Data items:
····················

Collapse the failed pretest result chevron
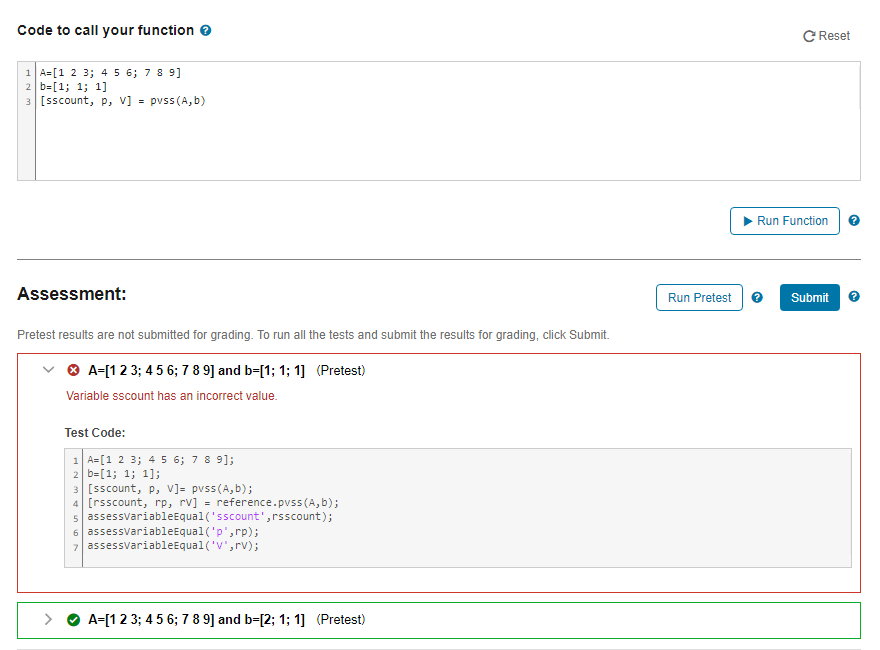 point(48,369)
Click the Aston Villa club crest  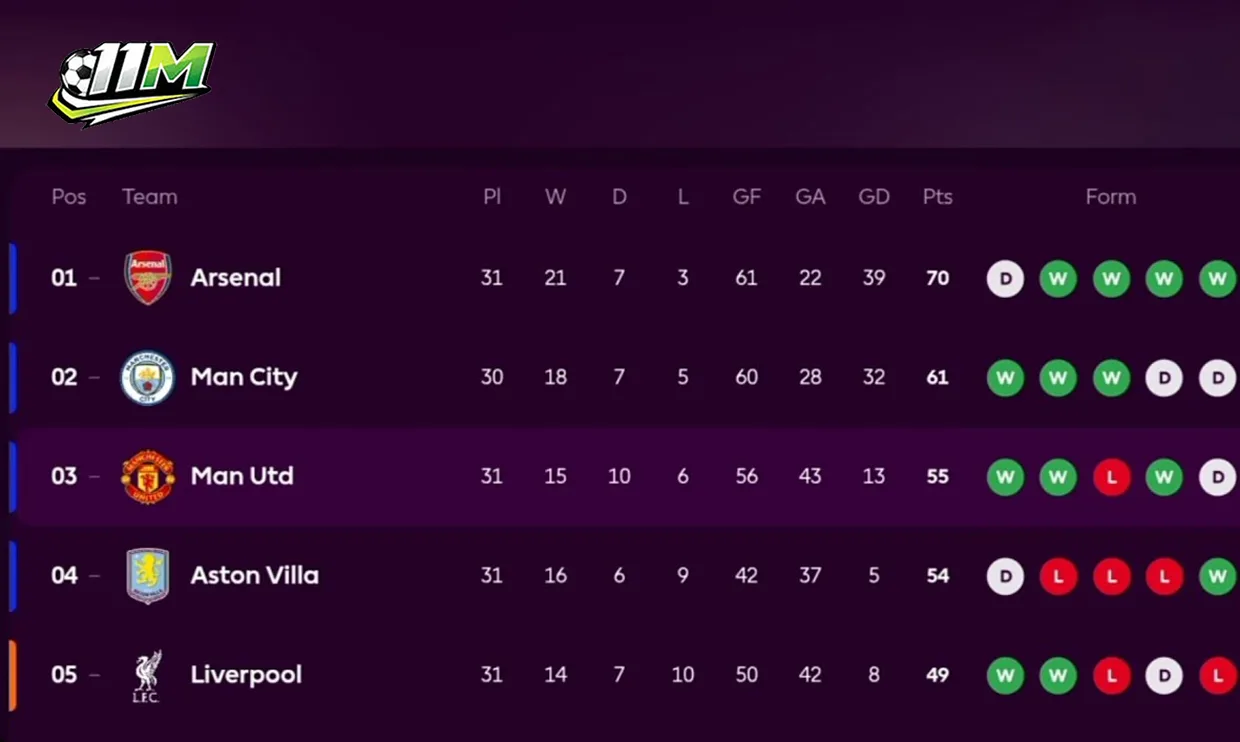tap(148, 575)
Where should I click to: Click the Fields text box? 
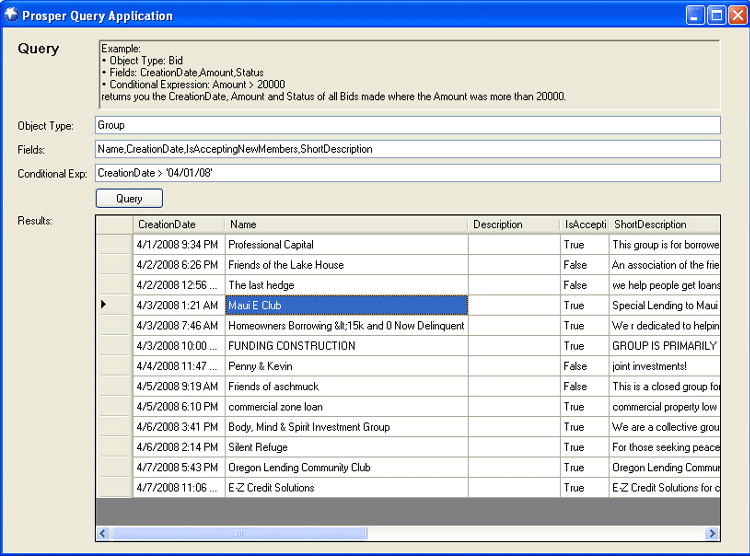(407, 149)
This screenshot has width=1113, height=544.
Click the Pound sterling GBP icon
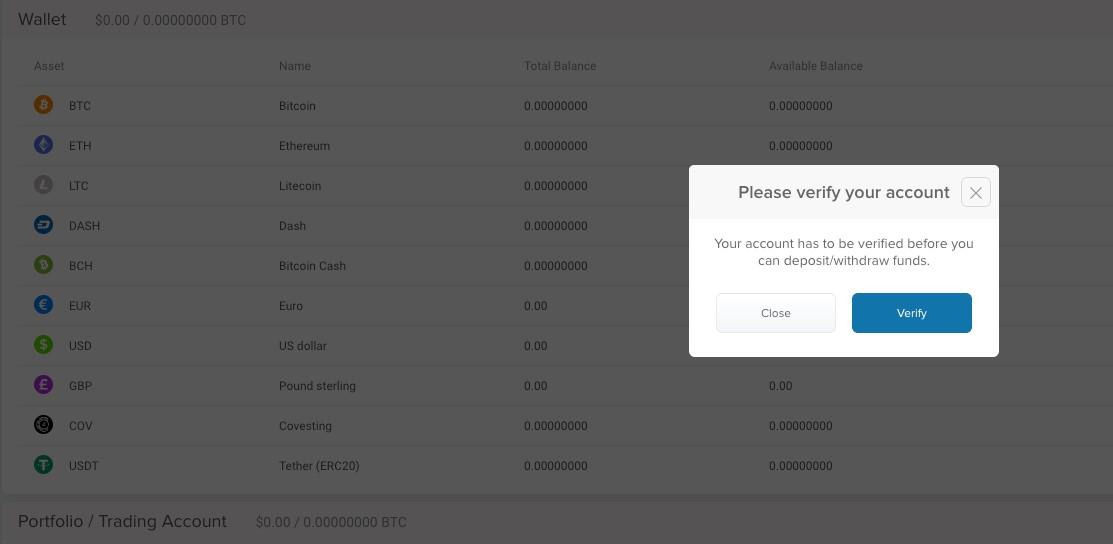(43, 386)
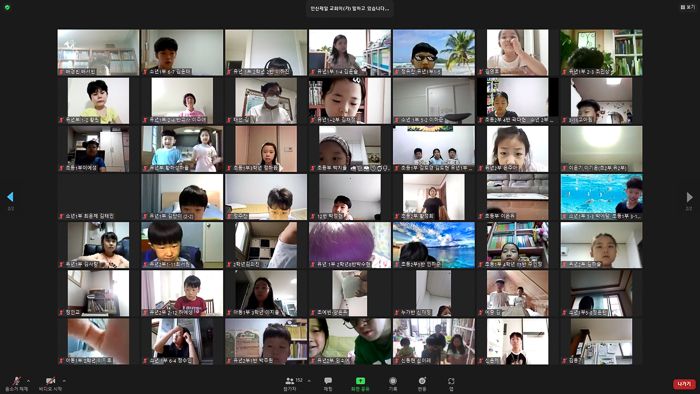The width and height of the screenshot is (700, 394).
Task: Go to previous gallery page arrow
Action: pyautogui.click(x=10, y=197)
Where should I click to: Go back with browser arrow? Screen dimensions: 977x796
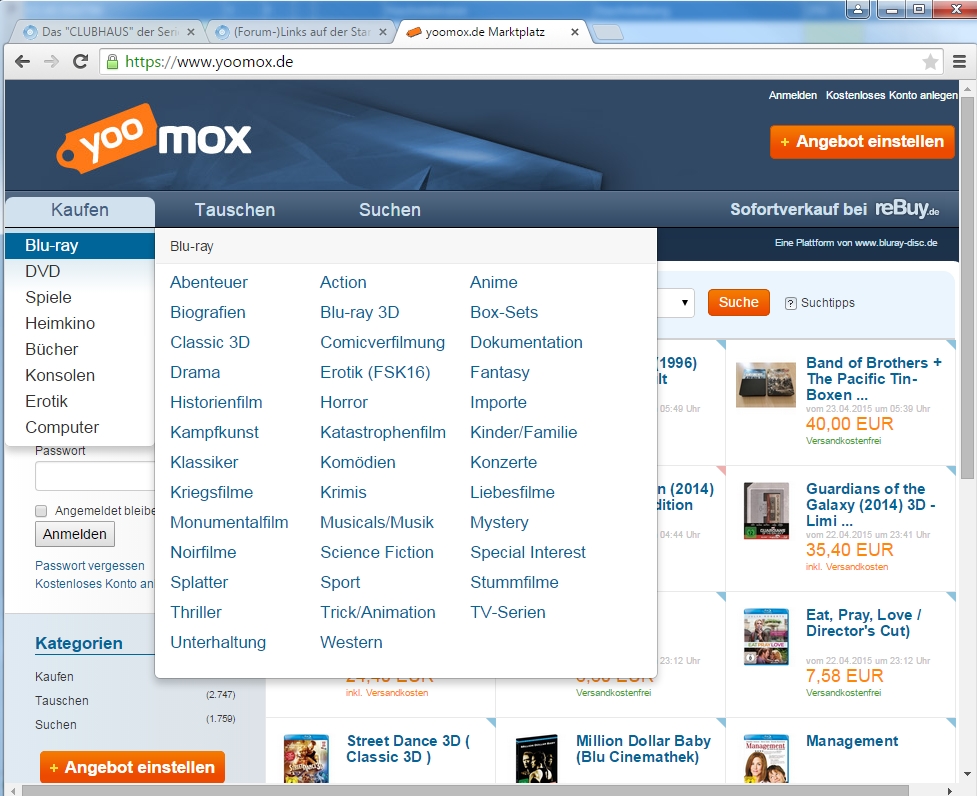click(x=23, y=62)
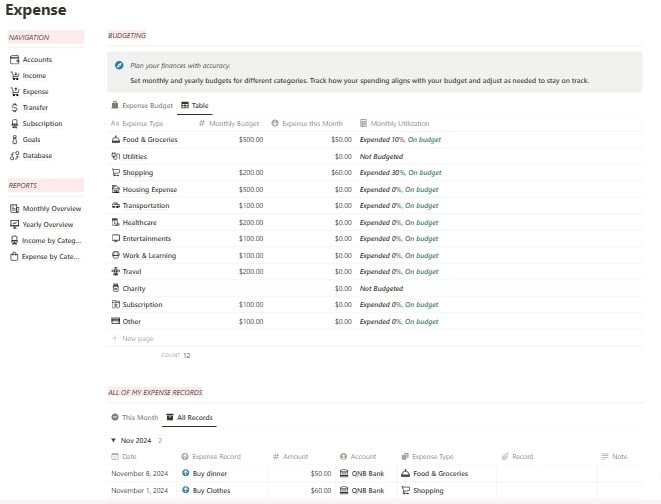Click the Accounts icon in navigation
This screenshot has height=504, width=661.
pos(13,60)
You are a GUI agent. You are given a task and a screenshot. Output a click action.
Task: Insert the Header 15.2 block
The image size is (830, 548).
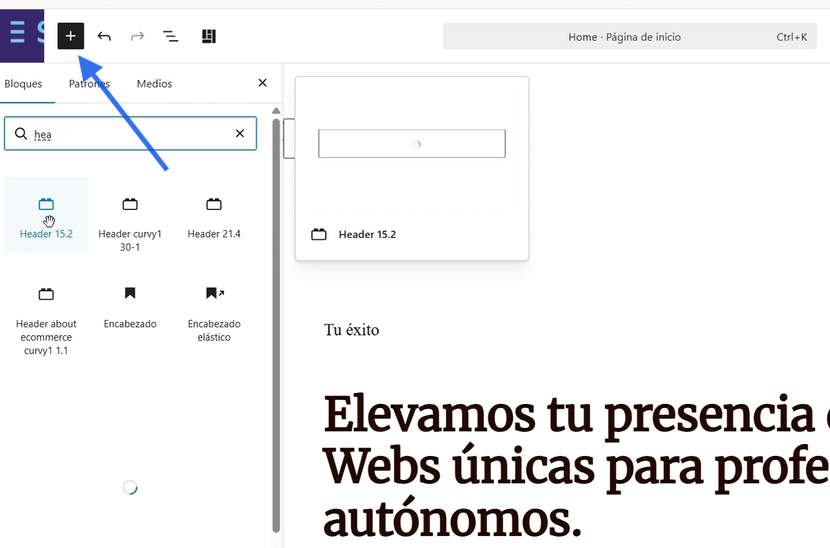click(x=46, y=215)
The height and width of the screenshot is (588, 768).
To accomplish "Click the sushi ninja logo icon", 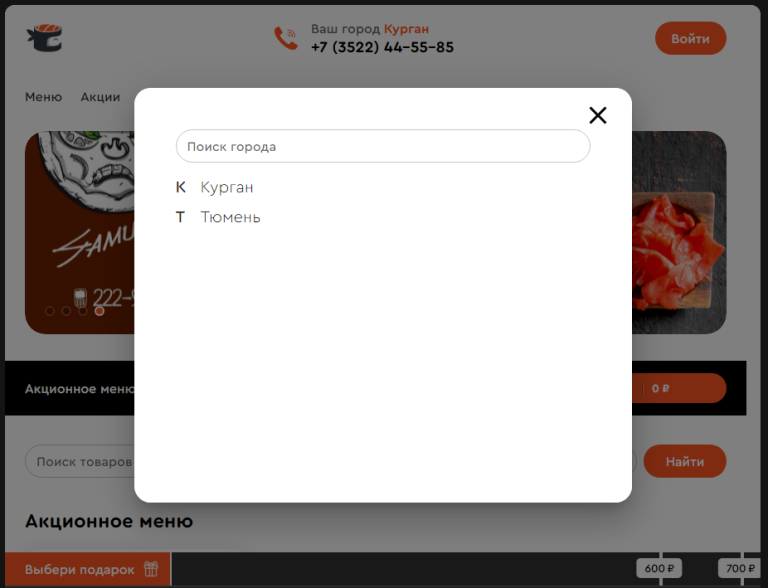I will point(45,38).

····················

WORK REQUIRED: In the entries above, find the line that contains "Where should I click to: Go" and the line that contains "The height and". Reproduce exactly those two lines and every line between them, but not the pictures.

TASK ANSWER:
Where should I click to: Go back with browser arrow? Screen dimensions: 977x796
click(x=23, y=62)
Click the Accounts icon in navigation
This screenshot has height=504, width=661.
pos(13,60)
You are a GUI agent. You are given a task and a screenshot. Output a click action.
Task: Insert the Header 15.2 block
The image size is (830, 548).
click(x=46, y=215)
The height and width of the screenshot is (588, 768).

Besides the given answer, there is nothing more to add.